WHAT IS BEING ASKED: Reproduce the records below as a Markdown table with the columns "Row" and "Text," giving each line its own row number and skipping blank lines.
-- MATERIAL SHOWN start --
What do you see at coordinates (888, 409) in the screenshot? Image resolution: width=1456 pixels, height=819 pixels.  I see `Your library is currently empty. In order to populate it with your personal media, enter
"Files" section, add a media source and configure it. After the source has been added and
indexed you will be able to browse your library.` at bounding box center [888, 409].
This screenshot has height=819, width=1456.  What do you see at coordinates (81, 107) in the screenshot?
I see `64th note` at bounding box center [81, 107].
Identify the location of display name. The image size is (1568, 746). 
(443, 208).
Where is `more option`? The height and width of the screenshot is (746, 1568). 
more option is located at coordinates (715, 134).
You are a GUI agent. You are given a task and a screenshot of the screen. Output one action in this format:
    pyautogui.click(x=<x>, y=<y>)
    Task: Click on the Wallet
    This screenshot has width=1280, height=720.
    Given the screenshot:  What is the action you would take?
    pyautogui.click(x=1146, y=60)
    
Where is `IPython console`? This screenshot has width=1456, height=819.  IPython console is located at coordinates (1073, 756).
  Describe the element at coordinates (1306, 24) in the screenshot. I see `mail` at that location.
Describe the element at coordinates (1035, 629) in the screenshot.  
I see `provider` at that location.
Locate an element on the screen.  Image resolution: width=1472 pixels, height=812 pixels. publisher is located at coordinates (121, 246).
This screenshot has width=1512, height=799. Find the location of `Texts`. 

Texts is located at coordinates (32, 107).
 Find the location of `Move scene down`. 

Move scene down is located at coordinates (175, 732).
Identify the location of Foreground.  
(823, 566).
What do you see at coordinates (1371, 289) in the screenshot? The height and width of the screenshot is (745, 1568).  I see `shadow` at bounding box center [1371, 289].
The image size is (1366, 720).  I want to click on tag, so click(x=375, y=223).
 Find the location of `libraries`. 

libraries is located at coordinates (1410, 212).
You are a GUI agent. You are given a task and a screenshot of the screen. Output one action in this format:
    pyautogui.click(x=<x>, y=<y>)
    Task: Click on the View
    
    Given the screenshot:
-- MATERIAL SHOWN end --
SOLUTION FOR THIS TASK:
| Row | Text |
|---|---|
| 1 | What do you see at coordinates (888, 409) in the screenshot? Image resolution: width=1456 pixels, height=819 pixels.  I see `Your library is currently empty. In order to populate it with your personal media, enter |
| 2 | "Files" section, add a media source and configure it. After the source has been added and |
| 3 | indexed you will be able to browse your library.` at bounding box center [888, 409]. |
| 4 | This screenshot has height=819, width=1456.  What do you see at coordinates (81, 107) in the screenshot? |
| 5 | I see `64th note` at bounding box center [81, 107]. |
| 6 | Identify the location of display name. The image size is (1568, 746).  |
| 7 | (443, 208). |
| 8 | Where is `more option`? The height and width of the screenshot is (746, 1568).  |
| 9 | more option is located at coordinates (715, 134). |
| 10 | You are a GUI agent. You are given a task and a screenshot of the screen. Output one action in this format: |
| 11 |     pyautogui.click(x=<x>, y=<y>) |
| 12 |     Task: Click on the Wallet |
| 13 |     This screenshot has width=1280, height=720. |
| 14 |     Given the screenshot:  What is the action you would take? |
| 15 |     pyautogui.click(x=1146, y=60) |
| 16 | Where is `IPython console`? This screenshot has width=1456, height=819.  IPython console is located at coordinates (1073, 756). |
| 17 |   Describe the element at coordinates (1306, 24) in the screenshot. I see `mail` at that location. |
| 18 | Describe the element at coordinates (1035, 629) in the screenshot.   |
| 19 | I see `provider` at that location. |
| 20 | Locate an element on the screen.  Image resolution: width=1472 pixels, height=812 pixels. publisher is located at coordinates (121, 246). |
| 21 | This screenshot has width=1512, height=799. Find the location of `Texts`.  |
| 22 | Texts is located at coordinates (32, 107). |
| 23 |  Find the location of `Move scene down`.  |
| 24 | Move scene down is located at coordinates (175, 732). |
| 25 | Identify the location of Foreground.   |
| 26 | (823, 566). |
| 27 | What do you see at coordinates (1371, 289) in the screenshot? The height and width of the screenshot is (745, 1568).  I see `shadow` at bounding box center [1371, 289]. |
| 28 | The image size is (1366, 720).  I want to click on tag, so click(x=375, y=223). |
| 29 |  Find the location of `libraries`.  |
| 30 | libraries is located at coordinates (1410, 212). |
| 31 | You are a GUI agent. You are given a task and a screenshot of the screen. Output one action in this format: |
| 32 |     pyautogui.click(x=<x>, y=<y>) |
| 33 |     Task: Click on the View |
| 34 |     Given the screenshot: |